The Liberal party is readying itself for a possible federal election with new rules for nominating candidates.
Since the minority Liberal government could be defeated at any time – and the COVID-19 pandemic makes it harder to fundraise and recruit supporters – the rules are less onerous than they were in the run-up to the 2019 election.
Last time, sitting MPs had to meet a series of strict conditions to be acclaimed without having to face an open nomination contest.
That included knocking on 3,500 doors or making 5,000 phone calls, raising funds equivalent to half of their expected election expenses limit, recruiting at least 30 monthly donors and signing up at least 150 registered Liberals in their ridings.
This time, the party’s 154 sitting MPs can be acclaimed provided that they have recruited just 10 new monthly donors.
The party is also easing most of the conditions that will have to be met before a nomination contest can be held in a riding where there is no Liberal incumbent, except when it comes to attempts to increase diversity in the team of candidates.
Last time, Liberal associations in unheld ridings had to prove that they’d done a thorough search for women candidates. This time, they’ll have to document a search for women as well as individuals from other groups under-represented in Parliament, such as Black Canadians, people of colour, people with disabilities, Indigenous people and individuals from the LGBTQ2 community.
In addition, unheld ridings where the Liberals ran second in 2019 will need to have at least 150 registered Liberals in their districts.
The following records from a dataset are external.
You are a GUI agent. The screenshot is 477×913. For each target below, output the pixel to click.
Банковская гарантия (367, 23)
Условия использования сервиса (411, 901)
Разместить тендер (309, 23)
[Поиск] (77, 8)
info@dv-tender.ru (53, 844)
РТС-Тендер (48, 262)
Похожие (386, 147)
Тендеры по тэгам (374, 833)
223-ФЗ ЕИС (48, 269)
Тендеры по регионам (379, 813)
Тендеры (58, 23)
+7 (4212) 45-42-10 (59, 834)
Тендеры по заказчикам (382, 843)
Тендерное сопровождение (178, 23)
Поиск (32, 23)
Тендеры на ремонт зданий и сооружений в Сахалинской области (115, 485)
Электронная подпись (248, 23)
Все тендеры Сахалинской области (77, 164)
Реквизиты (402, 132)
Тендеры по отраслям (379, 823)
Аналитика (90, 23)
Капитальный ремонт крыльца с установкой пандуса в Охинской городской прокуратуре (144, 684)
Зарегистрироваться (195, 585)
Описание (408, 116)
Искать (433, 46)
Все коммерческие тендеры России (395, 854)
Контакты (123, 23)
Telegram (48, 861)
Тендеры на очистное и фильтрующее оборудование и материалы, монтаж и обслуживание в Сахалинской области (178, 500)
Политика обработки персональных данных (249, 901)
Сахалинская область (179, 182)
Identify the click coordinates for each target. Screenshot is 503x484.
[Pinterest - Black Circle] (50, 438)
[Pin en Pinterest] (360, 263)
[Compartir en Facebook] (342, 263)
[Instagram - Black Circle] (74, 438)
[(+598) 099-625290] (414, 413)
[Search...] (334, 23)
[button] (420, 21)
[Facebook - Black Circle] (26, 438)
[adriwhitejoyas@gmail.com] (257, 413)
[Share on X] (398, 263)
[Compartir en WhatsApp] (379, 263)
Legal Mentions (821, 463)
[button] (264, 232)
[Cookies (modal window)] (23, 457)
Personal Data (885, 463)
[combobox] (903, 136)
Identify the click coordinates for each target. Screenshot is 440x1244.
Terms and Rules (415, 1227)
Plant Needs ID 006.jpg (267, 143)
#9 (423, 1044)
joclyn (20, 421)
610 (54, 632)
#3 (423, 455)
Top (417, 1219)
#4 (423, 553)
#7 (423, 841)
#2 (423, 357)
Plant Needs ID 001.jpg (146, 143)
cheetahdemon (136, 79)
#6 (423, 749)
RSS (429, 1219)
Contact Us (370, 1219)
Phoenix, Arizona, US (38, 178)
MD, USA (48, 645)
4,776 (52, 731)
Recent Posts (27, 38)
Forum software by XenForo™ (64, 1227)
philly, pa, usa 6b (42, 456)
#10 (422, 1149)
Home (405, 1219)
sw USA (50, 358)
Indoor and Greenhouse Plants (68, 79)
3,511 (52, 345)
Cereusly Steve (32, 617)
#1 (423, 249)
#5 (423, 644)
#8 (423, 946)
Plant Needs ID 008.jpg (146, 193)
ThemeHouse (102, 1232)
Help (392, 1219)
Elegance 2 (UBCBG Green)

Those in which the Liberal candidate placed third or worse or was more than 20 percentage points behind the winner will need just 50 registered Liberals.
Those rules are considerably relaxed from those that applied for the 2019 election, when the Liberal association in an unheld riding had to have at least 15 per cent of the election expenses limit in its bank account, at least 150 registered Liberals in the riding and at least 15 new monthly donors.
Party spokesman Braeden Caley says all nomination contests will be conducted in accordance with public health guidance to keep all participants safe during the pandemic, including holding virtual nomination meetings where necessary.